For many students, autumn means getting back to late nights, lecture halls, and studying. Unlike public libraries, academic libraries on university and college campus tend to have a larger nonfiction collection. Depending on your university, there may even be several different libraries, focused on different subjects. Whether you are a new college student or a returning student, this guide to academic libraries can help you make the most of your time in the library and find the materials you need to help you succeed!
Talk to the Staff
Librarians and library staff are there to help you! No question is too small or too big. Finding the answer is part of their job. If you’re not used to using a library or call numbers, talk to a staff member. They can help show you around. Need to learn how to use the catalogue? Ask a staff member. Some schools offer tutoring and basic computer classes through their libraries. Academic librarians are part of school faculty, and they care about your success, too.

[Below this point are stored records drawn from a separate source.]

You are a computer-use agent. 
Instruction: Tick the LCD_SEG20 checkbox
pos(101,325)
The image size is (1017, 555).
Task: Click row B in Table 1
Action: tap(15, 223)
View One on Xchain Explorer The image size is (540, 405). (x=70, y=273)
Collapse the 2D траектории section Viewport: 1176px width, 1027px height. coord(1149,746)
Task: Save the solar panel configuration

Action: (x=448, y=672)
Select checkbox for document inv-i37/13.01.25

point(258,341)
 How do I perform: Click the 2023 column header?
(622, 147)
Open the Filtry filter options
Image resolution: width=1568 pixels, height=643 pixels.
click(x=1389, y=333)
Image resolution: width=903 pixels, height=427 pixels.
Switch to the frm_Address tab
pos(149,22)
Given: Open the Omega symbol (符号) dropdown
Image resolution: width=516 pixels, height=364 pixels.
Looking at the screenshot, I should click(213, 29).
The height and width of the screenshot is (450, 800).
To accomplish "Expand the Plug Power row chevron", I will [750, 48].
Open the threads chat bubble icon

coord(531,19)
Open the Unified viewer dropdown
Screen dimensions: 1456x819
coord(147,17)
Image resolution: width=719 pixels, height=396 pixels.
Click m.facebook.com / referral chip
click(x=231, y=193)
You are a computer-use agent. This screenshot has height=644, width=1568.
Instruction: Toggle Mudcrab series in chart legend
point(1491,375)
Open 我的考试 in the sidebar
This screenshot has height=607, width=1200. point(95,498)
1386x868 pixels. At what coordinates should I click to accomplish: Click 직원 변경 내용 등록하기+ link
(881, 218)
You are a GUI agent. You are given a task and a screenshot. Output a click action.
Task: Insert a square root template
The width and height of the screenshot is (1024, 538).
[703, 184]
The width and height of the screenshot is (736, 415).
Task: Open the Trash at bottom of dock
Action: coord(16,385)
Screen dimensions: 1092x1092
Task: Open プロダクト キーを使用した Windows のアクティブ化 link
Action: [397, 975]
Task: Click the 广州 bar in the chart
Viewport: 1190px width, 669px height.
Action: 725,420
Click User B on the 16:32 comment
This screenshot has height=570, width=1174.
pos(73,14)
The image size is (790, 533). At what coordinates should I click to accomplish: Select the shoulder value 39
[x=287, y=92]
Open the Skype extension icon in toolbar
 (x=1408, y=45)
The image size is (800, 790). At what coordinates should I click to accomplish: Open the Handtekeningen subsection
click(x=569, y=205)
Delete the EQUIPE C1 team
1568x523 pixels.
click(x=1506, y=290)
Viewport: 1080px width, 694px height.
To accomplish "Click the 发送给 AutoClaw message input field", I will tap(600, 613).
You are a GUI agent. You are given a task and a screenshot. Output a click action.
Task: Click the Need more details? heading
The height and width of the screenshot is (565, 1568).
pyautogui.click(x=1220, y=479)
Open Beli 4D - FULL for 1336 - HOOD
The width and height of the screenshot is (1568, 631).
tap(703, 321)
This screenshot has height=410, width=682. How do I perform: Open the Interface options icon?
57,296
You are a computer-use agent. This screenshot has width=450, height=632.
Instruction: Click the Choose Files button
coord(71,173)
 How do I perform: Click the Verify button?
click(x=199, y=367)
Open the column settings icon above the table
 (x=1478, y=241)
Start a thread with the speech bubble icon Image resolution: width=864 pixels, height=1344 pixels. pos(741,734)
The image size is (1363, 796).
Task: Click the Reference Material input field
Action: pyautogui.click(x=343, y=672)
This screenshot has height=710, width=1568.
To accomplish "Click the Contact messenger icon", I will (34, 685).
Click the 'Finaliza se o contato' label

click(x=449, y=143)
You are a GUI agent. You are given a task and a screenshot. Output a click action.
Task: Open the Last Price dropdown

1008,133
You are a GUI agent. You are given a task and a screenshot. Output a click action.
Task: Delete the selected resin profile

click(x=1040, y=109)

Academic journals are not generally available to the general public, but through your university or college, you should be able to access a wide variety of journals, digital encyclopedias, and research databases. These are valuable resources that will save you time combing thorough paywalls and basic search engines. Ask a librarian about what databases are available through your institution.
Some academic libraries have “library use” copies of textbooks. While not a permanent solution, this is a great way to bridge the gap if you are sharing a textbook, waiting for a book order to come in, or need an extra book for study group. Some professors will also provide books for their classes to a special collection that you can check out for just a few days. Check the library catalogue for your required reading books in the fiction section and some non-traditional textbooks may be available in the nonfiction section.
Similar to library use only textbooks, most reference books cannot be checked out of the library. Reference books are usually things like glossaries, maps, and encyclopedias, but can also include school yearbooks, oversized books, and historical books. These books can be helpful for research, so plan accordingly when you need to use one.
Journals are kind of like magazines, but feature articles over advertisement. Most academic libraries subscribe to at least a few and keep a stock of them in their collection. There are journals in almost every field: science, art, literature, education, etc. Journals cannot always be checked out of the library, but some of the best writing in your field may be hiding in these little gems.
Having the right book for your research paper is imperative, but what if your university library doesn’t have it? That’s where interlibrary loans come in. If your college or university is part of a system, this may be easier, but most of the time you can borrow the book you need from another school. You’ll need to fill out a request, either online or in person, and a librarian can arrange it for you.
Although it may seem like a relic of the past, microfiche is still alive and well, especially in academic libraries. To look up older journal and newspaper articles, you’ll need to use microfiche. Microfiche is a thin film that requires a special magnified reader that looks like a combination of an old computer and a microscope.
YA and Juvenile Collection
Need a brain break and just want to read something for fun? Most academic libraries have a juvenile collection for their elementary education department, but the rest of the student body can check those books out too. Your childhood favorites will be waiting alongside new classics, perfect for a cozy reading night or that babysitting job you picked up.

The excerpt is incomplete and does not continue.